I’m happy about the Fight-the-HST drive’s success. It’s nice to know that people in the province aren’t always apathetic about politics. From what I understand, the campaign is close to collecting more signatures against the HST than the number of votes the Liberals had in the last election. Or something like that. I don’t like the HST and wish it had never come about. Consumption taxes, applied to everything, are bad ideas, because they make the cost of living more for people who are already having trouble getting by.

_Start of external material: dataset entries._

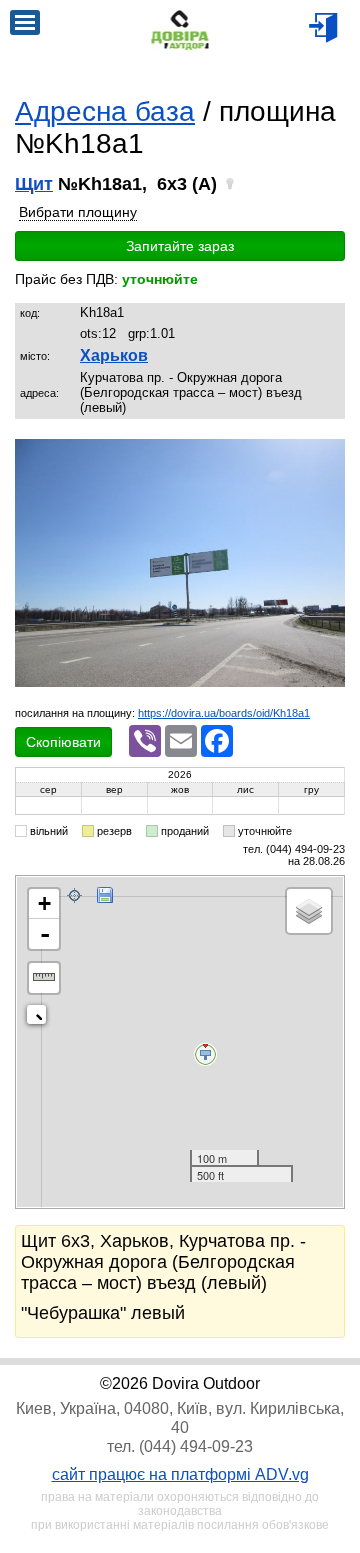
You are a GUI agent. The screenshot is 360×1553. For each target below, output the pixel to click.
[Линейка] (44, 978)
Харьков (114, 355)
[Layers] (309, 911)
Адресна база (105, 111)
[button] (327, 457)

However, I haven’t signed the petition, for a few reasons. One, the provincial government is not going to repeal the HST. BC is getting almost two billion dollars from the feds for implementing the tax - there’s no way in hell the province is going to say ‘no thanks’ to that kind of cash, whether it’s political suicide or not. Two, the only opposition party (the NDP) are still led by that lame duck leader Carole James, and the party itself has no official position on the HST. Would they repeal it if they were elected? Who knows? My bet is no. I hate the Liberal party but I also don’t like the populist stance of the NDP, which only seems to vocally oppose anything without having an actual platform. Finally, governments are running out of money. They’ve lowered income and corporate taxes so much over the past two decades that they need to scrape for as much revenue as they can, and the HST is just the start. The fact is, if we’re going to enjoy a relatively high standard of living in this province and country, it’s going to cost us.
What would I want to see instead of the HST? I’d be okay with restoring the GST to 7 percent. Steven Harper made a big mistake in lowering it (again, a populist move rather than a rational one). And as for BC politics, I’m hoping that the momentum from the HST drive will carry over to recall campaigns.